He cackled. Then he yelled, “This is my destination, this Epicenter of Nothing at All. This is my heart, the holy chamber of Nothingness. This is my home, vista upon vista of emptiness!”

He heard Zahnie's voice. She was right. He needed to get over himself. He should start with dumping the theatrics so that he could think straight. If he didn't pull it together, he wouldn't be
on
the planet long enough to get over himself.

He took his pack and two sack lunches out of the backseat. A banana in each and a sandwich of braunschweiger, over-heated and slimy. The water bottle.

He didn't feel safe in the Bronco. If the assholes came back, he wanted to have a choice about meeting them.

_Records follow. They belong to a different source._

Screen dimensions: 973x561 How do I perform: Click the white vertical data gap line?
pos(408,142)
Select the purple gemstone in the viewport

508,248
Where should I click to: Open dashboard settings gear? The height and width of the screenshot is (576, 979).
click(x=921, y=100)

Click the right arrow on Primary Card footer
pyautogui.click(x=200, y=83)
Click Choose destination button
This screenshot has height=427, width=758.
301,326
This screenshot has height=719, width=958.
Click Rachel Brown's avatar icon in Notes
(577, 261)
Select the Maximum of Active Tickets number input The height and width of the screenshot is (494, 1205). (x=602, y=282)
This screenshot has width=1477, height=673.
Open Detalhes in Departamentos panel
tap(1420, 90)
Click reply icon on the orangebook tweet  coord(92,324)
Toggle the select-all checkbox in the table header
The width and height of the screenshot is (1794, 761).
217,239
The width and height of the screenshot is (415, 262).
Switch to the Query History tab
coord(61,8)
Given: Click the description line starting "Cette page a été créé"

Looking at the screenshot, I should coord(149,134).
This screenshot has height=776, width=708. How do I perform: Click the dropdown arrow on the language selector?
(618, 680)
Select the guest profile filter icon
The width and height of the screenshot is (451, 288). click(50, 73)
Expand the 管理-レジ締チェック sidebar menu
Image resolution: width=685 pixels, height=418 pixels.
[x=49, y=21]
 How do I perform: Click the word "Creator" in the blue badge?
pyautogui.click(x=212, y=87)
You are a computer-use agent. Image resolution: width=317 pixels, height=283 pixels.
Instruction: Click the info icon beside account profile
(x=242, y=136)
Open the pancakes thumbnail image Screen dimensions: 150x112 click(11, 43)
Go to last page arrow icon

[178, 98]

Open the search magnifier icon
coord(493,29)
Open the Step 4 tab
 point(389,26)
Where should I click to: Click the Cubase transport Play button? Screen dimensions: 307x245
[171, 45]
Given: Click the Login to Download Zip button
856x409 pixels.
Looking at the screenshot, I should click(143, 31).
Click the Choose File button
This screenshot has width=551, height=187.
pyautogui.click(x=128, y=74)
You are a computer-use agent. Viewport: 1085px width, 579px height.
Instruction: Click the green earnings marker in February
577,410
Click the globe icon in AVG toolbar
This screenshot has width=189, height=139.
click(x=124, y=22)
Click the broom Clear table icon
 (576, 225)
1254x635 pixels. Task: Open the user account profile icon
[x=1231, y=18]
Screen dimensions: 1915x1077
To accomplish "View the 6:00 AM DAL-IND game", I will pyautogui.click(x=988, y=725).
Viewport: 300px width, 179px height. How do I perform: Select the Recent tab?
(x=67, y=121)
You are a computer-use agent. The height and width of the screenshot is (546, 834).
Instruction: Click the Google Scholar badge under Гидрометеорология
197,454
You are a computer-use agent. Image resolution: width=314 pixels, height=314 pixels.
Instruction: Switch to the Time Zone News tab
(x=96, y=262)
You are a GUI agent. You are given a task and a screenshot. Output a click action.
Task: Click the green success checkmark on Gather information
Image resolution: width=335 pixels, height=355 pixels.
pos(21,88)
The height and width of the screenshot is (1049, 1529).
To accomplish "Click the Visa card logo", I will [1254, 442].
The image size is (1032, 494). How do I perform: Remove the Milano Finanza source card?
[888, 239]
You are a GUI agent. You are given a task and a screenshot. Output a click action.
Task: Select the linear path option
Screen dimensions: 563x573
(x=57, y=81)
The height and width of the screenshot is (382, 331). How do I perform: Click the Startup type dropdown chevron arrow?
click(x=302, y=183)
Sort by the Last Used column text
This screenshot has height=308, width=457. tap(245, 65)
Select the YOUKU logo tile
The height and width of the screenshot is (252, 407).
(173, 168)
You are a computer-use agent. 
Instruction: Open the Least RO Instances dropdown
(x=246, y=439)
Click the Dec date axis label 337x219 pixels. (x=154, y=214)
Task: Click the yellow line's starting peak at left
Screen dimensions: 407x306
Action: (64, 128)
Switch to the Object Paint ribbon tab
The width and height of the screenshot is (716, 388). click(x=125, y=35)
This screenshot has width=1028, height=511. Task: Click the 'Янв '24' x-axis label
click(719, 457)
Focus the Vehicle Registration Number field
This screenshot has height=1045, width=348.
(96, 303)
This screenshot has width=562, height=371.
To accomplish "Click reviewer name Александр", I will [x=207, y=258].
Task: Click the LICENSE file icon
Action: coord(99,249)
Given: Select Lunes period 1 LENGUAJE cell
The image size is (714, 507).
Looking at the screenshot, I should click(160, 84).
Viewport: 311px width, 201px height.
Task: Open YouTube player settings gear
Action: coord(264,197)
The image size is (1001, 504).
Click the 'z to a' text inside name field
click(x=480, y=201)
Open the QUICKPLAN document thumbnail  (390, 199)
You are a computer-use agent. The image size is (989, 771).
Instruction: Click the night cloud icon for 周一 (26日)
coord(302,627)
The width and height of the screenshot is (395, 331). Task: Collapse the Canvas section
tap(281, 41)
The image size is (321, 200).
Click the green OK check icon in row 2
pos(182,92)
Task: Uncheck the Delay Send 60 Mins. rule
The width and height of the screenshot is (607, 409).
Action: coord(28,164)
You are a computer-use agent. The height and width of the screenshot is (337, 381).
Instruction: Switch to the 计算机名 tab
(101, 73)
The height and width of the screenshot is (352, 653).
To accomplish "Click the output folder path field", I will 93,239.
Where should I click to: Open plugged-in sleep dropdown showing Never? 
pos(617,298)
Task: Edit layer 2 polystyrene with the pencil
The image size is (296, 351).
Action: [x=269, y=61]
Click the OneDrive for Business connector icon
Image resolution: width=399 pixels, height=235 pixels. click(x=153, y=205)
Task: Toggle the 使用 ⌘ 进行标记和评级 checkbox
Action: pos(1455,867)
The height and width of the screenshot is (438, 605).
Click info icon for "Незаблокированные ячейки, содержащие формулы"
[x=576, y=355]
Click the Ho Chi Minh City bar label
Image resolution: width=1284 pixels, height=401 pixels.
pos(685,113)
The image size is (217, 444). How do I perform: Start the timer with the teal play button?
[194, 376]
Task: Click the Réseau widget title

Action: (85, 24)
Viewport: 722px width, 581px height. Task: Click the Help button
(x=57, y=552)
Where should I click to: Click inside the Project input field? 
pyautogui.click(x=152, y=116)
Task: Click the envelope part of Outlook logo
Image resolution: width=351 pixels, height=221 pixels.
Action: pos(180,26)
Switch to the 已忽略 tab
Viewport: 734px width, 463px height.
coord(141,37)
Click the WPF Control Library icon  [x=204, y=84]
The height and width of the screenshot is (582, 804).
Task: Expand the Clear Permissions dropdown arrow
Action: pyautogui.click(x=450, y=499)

He decided to go for a new hiding place. He filled a pack, tromped some scrub desert, scrambled up a shaley slope, and sat against a boulder that offered shade and a good angle for his back. He splayed his legs and ate all of what he had.

Then he lifted the gallon bottle and drank deep of the water.
Better mete out the water wisely,
he lectured himself.
You can die in the desert without water.
He thought of the headline:

ROB ROY DIES OF THIRST IN DESERT

Contrast with First Death by Drowning

He splashed water over his head, wiped his eyes, and ran his fingers through his sopping hair. Then he capped the bottle, stepped into the sunlight, and eyeballed the ultra-blue emptiness of sky. He scanned the red emptiness of desert. Well, the thing about emptiness, there ain't nothin' to see, nothing at all.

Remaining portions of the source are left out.